Jean-Yves Camus : L’opposition savait que ce projet figurait dans les promesses de François Hollande. Et la gauche possède la majorité dans les deux assemblées. À partir de là, l’issue ne fait aucun doute. Cette réforme passera. On pourrait donc en conclure que cette mobilisation est incongrue. Au contraire, elle est logique. Pour l’UMP, après la désastreuse séquence Copé-Fillon, c’était le moment idéal pour profiter de la baisse de popularité de l’exécutif, et ainsi, de refaire une partie du chemin perdu. il y a, par ailleurs, une réaffirmation du catholicisme dans une partie de la jeunesse. Et quand il s’agit de mobiliser, avec des réseaux implantés sur l’ensemble du territoire, l’Église sait encore faire.
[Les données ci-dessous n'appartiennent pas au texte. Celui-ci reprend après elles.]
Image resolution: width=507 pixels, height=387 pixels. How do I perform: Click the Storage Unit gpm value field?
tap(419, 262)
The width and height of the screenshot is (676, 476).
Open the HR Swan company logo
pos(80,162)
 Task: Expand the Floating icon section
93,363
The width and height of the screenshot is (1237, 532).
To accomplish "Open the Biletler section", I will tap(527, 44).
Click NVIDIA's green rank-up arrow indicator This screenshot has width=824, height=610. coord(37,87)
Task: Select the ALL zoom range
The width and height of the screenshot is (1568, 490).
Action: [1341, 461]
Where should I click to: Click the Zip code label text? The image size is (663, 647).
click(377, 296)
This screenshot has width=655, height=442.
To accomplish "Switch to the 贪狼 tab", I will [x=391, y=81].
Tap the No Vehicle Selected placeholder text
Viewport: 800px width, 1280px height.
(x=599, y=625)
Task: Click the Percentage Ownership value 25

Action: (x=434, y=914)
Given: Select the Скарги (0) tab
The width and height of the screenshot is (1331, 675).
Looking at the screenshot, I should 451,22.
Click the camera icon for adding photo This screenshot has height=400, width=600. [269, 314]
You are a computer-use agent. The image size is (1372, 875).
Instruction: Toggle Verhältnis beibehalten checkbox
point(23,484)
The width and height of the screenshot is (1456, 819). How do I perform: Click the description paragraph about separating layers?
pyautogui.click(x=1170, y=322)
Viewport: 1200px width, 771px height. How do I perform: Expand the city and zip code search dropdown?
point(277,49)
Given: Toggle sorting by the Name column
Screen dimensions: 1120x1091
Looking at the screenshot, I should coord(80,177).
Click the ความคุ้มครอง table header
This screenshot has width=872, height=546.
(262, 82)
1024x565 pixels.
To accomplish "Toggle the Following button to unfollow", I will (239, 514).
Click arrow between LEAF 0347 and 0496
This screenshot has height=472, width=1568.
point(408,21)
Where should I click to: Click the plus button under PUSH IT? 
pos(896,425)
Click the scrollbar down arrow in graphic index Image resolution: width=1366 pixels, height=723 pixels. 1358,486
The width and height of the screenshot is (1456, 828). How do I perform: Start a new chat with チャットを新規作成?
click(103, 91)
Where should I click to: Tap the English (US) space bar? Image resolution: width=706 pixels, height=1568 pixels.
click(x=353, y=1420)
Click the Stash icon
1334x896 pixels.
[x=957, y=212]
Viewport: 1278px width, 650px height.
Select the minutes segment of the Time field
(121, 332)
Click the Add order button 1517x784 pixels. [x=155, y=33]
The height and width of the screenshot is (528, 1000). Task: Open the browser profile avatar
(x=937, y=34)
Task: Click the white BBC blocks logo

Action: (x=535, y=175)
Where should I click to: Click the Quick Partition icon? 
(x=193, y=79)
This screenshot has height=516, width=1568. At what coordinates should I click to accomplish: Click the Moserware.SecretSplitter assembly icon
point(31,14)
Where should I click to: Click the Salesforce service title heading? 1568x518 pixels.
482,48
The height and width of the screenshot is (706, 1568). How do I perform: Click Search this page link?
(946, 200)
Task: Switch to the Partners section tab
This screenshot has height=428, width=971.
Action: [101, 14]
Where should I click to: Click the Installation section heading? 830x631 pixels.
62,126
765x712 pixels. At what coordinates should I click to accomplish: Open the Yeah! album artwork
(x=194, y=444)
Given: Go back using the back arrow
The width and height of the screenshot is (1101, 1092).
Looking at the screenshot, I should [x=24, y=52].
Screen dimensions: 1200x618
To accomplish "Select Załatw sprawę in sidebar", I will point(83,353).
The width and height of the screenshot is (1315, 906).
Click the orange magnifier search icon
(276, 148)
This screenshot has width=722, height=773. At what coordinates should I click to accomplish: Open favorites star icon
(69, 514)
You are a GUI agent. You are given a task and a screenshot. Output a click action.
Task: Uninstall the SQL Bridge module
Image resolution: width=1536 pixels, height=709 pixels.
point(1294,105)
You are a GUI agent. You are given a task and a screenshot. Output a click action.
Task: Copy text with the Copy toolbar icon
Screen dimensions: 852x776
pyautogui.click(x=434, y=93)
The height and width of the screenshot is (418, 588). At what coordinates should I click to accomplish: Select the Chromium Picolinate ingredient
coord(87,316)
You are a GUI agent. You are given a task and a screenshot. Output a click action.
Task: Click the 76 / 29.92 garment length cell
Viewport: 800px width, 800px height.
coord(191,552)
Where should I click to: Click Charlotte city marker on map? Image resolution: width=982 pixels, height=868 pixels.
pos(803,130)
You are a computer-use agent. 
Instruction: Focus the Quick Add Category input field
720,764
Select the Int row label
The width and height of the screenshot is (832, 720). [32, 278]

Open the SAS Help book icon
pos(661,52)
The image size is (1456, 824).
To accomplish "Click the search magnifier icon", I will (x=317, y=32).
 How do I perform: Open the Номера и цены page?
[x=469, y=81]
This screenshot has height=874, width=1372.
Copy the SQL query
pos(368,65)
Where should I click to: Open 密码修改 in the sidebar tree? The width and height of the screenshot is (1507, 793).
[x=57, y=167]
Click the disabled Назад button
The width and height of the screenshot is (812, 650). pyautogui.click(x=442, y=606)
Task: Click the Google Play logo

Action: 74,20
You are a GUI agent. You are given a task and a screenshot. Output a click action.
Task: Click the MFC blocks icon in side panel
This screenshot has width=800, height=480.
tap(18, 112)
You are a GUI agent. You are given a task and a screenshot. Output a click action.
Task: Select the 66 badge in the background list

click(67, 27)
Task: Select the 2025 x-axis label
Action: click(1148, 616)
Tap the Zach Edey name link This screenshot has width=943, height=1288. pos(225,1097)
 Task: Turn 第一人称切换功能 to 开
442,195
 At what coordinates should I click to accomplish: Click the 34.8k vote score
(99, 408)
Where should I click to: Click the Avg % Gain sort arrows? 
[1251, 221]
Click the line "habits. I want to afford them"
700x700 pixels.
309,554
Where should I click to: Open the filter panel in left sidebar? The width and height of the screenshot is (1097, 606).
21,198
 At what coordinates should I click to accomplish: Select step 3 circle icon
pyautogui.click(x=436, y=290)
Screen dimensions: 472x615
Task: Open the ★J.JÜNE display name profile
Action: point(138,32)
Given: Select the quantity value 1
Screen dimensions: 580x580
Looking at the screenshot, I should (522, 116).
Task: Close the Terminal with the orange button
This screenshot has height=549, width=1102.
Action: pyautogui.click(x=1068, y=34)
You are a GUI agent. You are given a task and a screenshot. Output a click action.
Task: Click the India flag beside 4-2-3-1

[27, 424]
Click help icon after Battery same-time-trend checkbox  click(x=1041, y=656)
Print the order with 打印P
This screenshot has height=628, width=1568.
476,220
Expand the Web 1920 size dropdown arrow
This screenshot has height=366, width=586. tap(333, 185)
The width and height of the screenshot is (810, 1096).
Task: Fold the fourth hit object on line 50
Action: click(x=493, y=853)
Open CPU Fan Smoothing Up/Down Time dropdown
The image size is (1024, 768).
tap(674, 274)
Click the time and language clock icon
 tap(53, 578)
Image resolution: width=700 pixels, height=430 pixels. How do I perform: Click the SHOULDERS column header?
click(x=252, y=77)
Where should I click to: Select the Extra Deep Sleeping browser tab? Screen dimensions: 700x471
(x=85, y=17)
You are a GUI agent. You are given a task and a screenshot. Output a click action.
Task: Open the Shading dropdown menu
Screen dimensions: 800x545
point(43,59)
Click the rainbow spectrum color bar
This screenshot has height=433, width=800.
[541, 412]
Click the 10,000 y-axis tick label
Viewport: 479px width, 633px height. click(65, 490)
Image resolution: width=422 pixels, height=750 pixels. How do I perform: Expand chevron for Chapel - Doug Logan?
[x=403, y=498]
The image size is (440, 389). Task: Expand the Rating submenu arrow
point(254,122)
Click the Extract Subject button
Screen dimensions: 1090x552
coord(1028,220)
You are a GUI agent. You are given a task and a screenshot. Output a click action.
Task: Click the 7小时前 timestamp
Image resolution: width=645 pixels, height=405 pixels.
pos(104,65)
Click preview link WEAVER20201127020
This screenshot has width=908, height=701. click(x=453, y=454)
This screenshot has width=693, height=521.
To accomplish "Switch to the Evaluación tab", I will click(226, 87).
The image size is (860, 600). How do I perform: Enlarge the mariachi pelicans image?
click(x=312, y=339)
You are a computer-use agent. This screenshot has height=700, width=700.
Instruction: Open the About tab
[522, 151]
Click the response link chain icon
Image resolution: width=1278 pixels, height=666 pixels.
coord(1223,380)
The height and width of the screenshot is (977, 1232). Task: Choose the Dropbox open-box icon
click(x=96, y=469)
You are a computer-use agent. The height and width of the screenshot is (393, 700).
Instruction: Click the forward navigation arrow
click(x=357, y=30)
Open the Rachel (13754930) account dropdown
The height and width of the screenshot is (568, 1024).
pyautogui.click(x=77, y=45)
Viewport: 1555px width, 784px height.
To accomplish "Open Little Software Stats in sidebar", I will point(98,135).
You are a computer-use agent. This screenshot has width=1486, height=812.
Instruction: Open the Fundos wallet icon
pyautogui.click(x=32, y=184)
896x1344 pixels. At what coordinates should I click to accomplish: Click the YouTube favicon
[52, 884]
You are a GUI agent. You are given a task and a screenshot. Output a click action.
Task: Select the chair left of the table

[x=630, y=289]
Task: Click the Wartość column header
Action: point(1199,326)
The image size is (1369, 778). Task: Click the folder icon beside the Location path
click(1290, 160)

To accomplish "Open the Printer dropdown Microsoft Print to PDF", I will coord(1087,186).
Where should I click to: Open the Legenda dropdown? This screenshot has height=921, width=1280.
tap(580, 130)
Pourquoi ce sujet mobilise-t-il autant ?

J.-Y.C. : C’est logique : nous sommes face à une question sociétale. La droite ne mobilise jamais des centaines de milliers de personnes sur d’autres thèmes, la taxe à 75 % par exemple. Le peuple de droite ne descend dans la rue que quand il a l’impression que le modèle civilisationnel qu’il défend est attaqué. C’est un trait culturel. On a connu le même schéma au moment du débat sur l’école libre ou, en 1975, pour la loi Veil.


La radicalisation de ces derniers jours est imputée à des groupuscules d’extrême droite ?

Ils sont dans leur rôle habituel, qui consiste à tirer profit de manifestations qu’ils n’organisent pas, en utilisant l’action violente. Chacun sait qu’ils ne sont pas autrement mobilisés par la question du mariage pour tous. Ce qui les mobilise, c’est quelque chose qui tient bien davantage de l’homophobie. C’est bien le danger pour le mouvement, dans son ensemble, qui n’applique pas de cordon sanitaire.


N’est-il pas en train de se créer, dans la rue, un pont entre le FN et la droite jusque-là refusé ?

Il y a quelque chose de cet ordre-là qui se joue. Un grand débat à droite : est-ce que Nicolas Sarkozy est allé au terme de sa démarche de droitisation ? Les gens dans la rue sont plutôt partisans de répondre ‘non’. Ils veulent que le centre de gravité de l’UMP se déplace encore sur la droite.


Certains évoquent déjà la possibilité d’un Mai-68 à l’envers. Vous y croyez ?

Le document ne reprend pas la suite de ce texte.